* DATA LISTING *
* * * * * * *

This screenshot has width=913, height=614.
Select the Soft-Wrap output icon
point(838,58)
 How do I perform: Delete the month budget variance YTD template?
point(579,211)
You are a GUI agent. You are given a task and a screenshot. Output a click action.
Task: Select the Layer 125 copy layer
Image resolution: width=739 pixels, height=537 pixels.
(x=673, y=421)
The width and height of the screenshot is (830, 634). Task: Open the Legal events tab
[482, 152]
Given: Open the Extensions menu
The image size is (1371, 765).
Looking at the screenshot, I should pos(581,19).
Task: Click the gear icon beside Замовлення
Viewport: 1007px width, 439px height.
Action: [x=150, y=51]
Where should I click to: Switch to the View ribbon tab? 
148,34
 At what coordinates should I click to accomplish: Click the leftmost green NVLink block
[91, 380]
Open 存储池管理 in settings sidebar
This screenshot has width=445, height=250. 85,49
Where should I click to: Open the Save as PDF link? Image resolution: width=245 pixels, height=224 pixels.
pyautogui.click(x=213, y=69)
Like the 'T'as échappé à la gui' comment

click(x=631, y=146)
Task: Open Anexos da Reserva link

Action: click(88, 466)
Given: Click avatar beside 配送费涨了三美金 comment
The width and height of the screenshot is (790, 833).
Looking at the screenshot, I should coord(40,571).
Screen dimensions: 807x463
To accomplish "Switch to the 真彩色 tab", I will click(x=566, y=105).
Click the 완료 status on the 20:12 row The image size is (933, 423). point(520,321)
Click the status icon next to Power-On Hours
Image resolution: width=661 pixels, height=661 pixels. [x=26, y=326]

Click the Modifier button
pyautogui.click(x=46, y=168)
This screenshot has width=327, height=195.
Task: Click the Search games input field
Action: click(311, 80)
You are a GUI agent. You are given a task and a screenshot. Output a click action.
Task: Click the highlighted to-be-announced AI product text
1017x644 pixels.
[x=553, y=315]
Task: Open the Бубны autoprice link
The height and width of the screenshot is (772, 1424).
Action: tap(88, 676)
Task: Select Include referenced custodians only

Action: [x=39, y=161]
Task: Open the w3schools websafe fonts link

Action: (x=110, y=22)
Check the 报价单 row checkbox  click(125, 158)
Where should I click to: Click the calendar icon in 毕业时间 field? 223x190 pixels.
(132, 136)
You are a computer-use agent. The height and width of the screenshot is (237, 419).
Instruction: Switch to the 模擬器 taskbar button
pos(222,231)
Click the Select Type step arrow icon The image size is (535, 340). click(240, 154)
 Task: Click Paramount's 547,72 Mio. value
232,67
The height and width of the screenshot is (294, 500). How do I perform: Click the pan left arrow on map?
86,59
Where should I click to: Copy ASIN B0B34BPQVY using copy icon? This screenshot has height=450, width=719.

* * * * * * *

* TASK OBJECTIVE *
Counting only lines that contain the word "beside", give the number found in the data, and nothing else.

* EXERCISE OUTPUT *
2